### HOW TO COMPLETE THIS TASK
When you repeat the records, keep every word exact and drop each picture.

*** Opening of PROVIDED DATA ***

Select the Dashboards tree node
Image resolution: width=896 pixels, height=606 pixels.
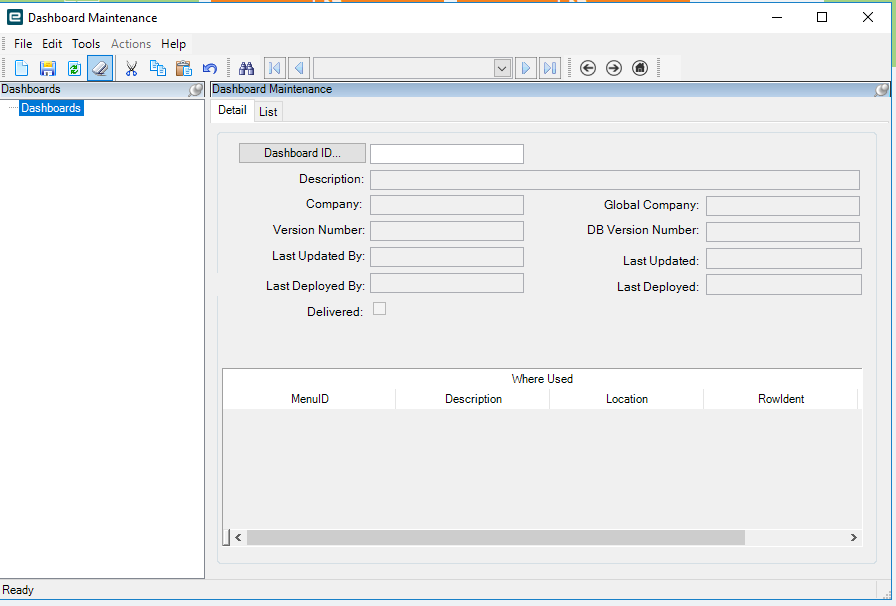[x=51, y=108]
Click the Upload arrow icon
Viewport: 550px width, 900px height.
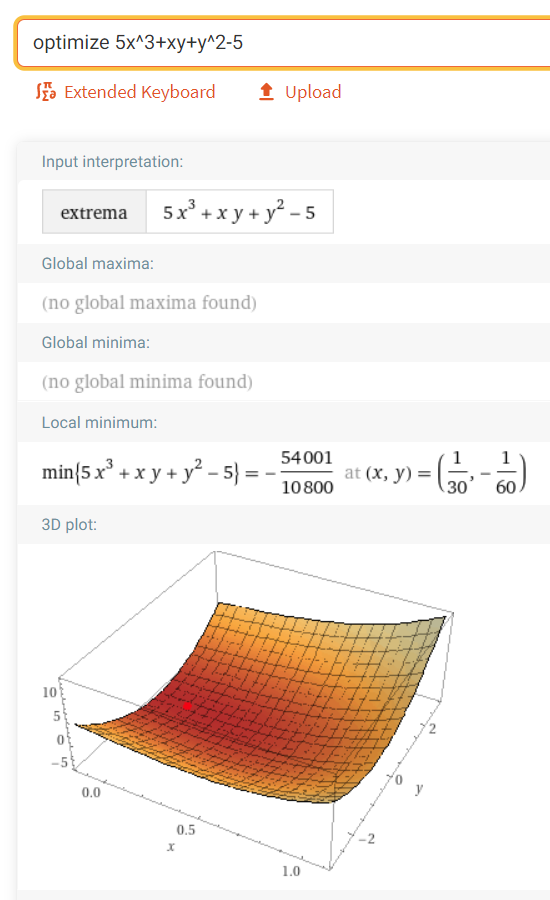tap(266, 92)
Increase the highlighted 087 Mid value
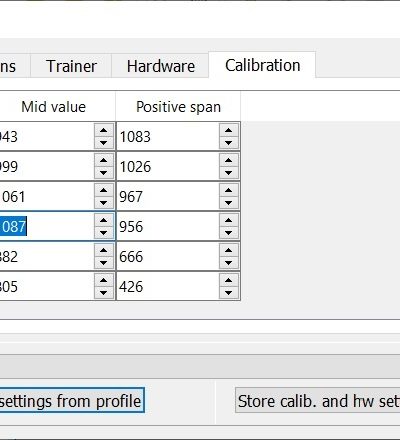This screenshot has width=400, height=440. 104,220
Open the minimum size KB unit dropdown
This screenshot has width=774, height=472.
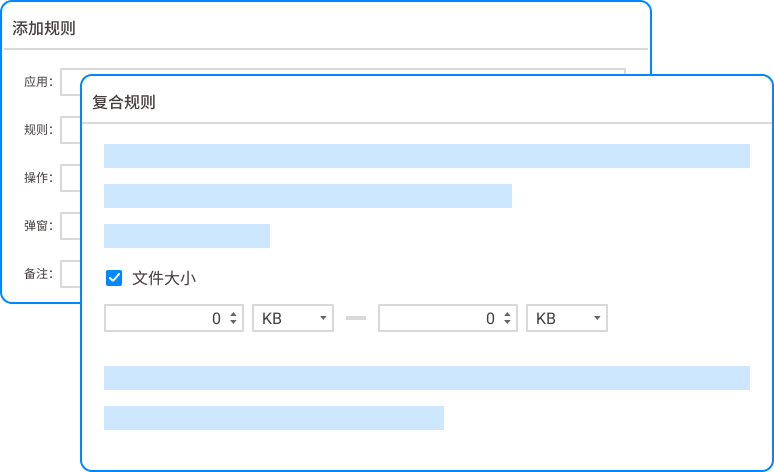pyautogui.click(x=293, y=318)
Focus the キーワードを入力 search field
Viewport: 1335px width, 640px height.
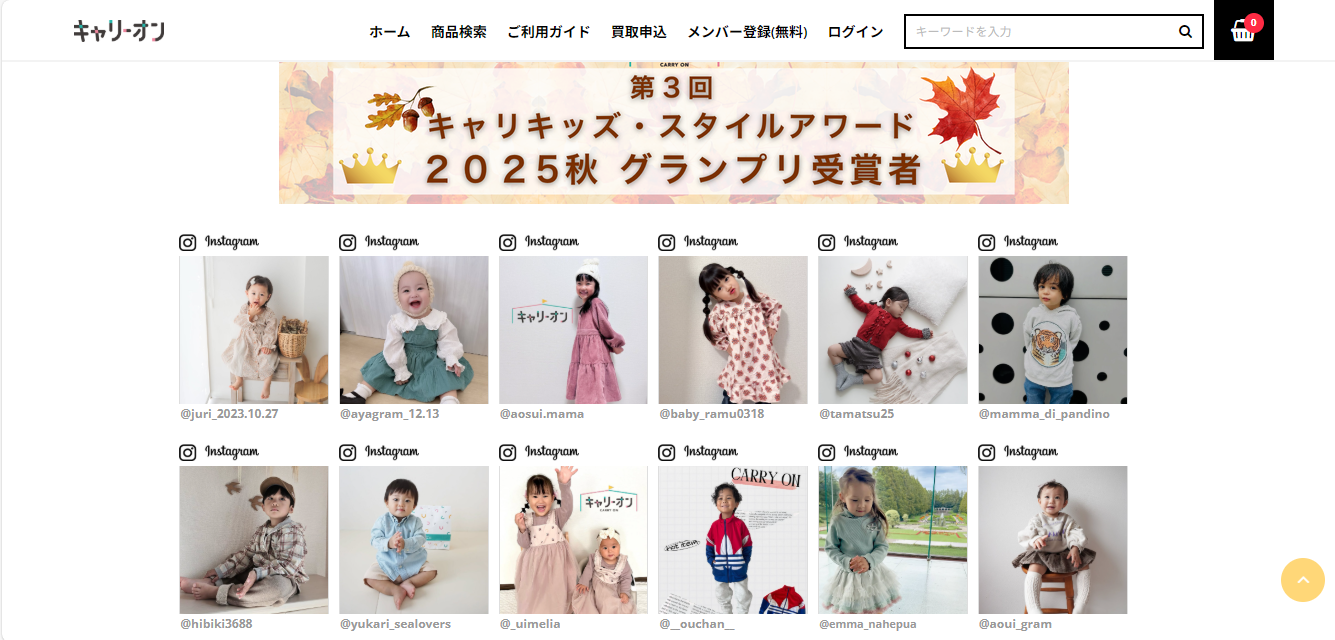pos(1040,32)
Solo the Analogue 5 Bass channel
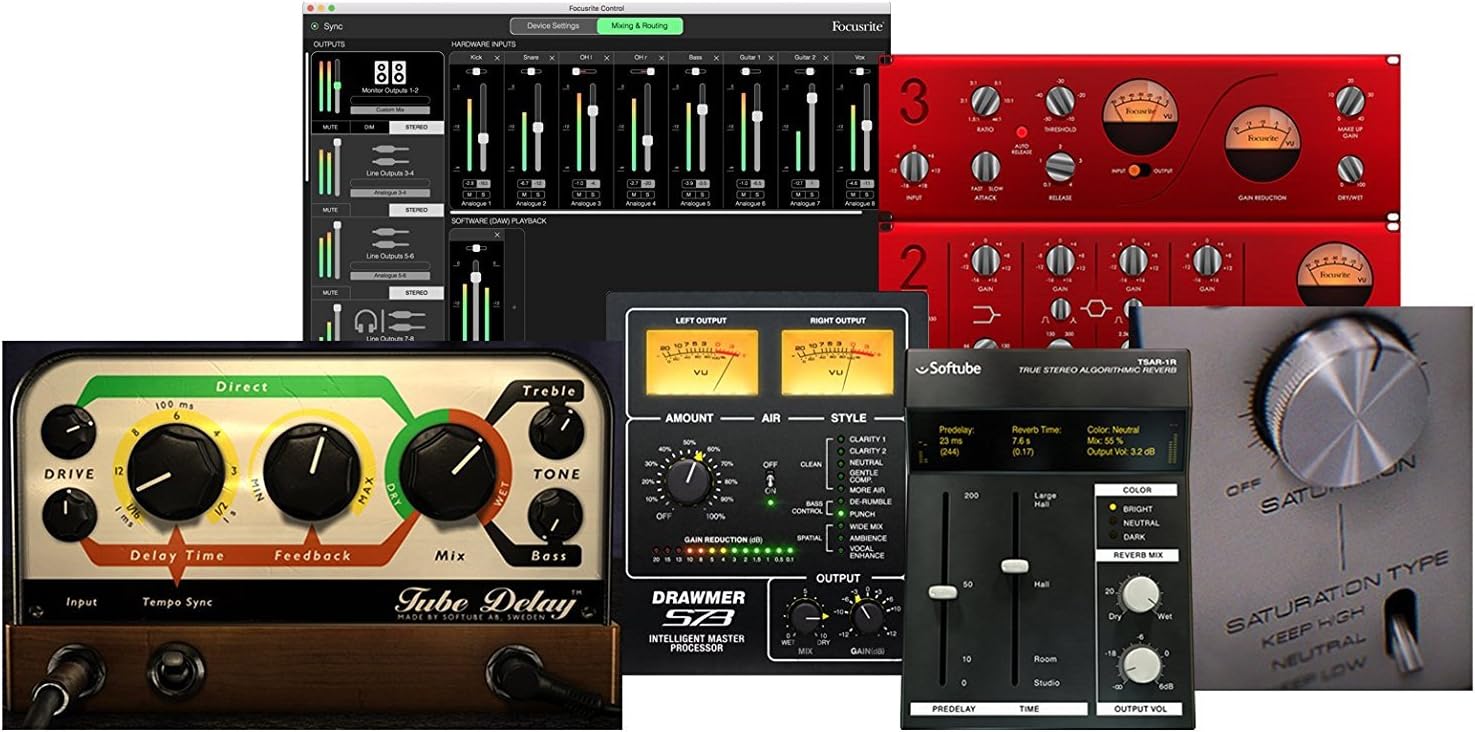The height and width of the screenshot is (732, 1475). point(702,195)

*** Close of PROVIDED DATA ***

### RESPONSE TO THE TASK
Select the Dashboards tree node
Image resolution: width=896 pixels, height=606 pixels.
[x=51, y=108]
Click the Upload arrow icon
Viewport: 550px width, 900px height.
tap(266, 92)
Increase the highlighted 087 Mid value
This screenshot has width=400, height=440. 104,220
Open the minimum size KB unit dropdown
This screenshot has width=774, height=472.
pyautogui.click(x=293, y=318)
Focus the キーワードを入力 search field
Viewport: 1335px width, 640px height.
pos(1040,32)
Solo the Analogue 5 Bass channel
The height and width of the screenshot is (732, 1475). point(702,195)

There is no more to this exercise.